**What to work on**
Can you reproduce the rows below verbatim, starting at the row that contains "Viewport: 487px width, 417px height." and stopping after the row that contains "will pyautogui.click(x=1375, y=84).", with only those rows?

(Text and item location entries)
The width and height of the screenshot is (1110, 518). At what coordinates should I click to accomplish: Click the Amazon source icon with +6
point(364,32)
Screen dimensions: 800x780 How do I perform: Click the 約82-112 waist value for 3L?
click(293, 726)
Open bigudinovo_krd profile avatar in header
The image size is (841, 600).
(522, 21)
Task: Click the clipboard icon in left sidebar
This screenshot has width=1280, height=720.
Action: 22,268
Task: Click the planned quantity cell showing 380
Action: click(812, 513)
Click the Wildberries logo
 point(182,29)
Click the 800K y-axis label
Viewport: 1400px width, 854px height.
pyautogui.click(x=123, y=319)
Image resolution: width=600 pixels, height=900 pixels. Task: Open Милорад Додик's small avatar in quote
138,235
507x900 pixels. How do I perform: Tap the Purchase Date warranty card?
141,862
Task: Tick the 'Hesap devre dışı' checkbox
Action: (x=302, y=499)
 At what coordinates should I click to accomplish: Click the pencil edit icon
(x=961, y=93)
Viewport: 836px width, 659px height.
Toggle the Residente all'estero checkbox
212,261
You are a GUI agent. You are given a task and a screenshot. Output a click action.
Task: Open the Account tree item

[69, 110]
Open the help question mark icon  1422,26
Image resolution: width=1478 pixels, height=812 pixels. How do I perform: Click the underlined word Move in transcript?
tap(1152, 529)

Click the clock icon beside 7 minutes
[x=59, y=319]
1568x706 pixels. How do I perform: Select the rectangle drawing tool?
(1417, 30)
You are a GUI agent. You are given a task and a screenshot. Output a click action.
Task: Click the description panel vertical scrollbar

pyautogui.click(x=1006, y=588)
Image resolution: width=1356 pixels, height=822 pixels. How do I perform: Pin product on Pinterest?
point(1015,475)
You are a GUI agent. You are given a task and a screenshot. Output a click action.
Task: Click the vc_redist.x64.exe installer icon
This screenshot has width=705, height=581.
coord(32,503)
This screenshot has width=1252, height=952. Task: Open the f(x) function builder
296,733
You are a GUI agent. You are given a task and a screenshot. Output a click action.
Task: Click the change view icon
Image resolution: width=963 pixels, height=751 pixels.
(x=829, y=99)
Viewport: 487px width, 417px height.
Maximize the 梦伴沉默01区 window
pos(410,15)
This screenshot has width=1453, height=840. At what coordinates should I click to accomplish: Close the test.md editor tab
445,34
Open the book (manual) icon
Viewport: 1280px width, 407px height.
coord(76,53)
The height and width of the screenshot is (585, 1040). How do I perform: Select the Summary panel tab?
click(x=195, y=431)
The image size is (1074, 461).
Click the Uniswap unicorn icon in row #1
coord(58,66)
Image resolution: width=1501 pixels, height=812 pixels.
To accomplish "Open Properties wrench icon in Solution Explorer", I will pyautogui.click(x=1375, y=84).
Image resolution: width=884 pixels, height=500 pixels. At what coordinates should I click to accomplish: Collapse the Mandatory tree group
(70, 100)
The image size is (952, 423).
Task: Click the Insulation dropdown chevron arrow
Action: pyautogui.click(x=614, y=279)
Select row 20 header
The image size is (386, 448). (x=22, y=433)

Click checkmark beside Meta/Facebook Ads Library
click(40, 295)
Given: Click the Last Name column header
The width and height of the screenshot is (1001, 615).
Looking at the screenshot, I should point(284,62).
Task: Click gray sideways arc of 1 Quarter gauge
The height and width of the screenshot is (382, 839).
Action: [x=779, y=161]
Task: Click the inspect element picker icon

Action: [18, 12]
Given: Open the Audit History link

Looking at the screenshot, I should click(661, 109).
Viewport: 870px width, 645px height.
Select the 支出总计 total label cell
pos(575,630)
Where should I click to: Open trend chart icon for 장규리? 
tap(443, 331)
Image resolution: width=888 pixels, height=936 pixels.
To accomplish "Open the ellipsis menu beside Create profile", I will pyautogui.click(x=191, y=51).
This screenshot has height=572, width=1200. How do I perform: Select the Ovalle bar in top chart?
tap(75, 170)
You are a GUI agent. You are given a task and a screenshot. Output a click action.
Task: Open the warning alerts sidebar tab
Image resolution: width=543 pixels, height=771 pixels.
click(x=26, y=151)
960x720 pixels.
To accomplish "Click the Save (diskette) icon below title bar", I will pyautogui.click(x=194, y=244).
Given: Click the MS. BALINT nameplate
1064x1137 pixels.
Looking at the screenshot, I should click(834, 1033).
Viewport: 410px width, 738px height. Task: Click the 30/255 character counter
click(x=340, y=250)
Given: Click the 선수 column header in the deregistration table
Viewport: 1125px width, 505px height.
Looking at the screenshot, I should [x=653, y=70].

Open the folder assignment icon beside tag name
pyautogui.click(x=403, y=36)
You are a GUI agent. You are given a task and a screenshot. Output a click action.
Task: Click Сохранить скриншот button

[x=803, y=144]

**Answer to this problem**
Viewport: 487px width, 417px height.
Maximize the 梦伴沉默01区 window
pos(410,15)
This screenshot has width=1453, height=840. At what coordinates should I click to accomplish: Close the test.md editor tab
445,34
Open the book (manual) icon
Viewport: 1280px width, 407px height.
coord(76,53)
The height and width of the screenshot is (585, 1040). How do I perform: Select the Summary panel tab?
click(x=195, y=431)
The image size is (1074, 461).
Click the Uniswap unicorn icon in row #1
coord(58,66)
Image resolution: width=1501 pixels, height=812 pixels.
To accomplish "Open Properties wrench icon in Solution Explorer", I will pyautogui.click(x=1375, y=84).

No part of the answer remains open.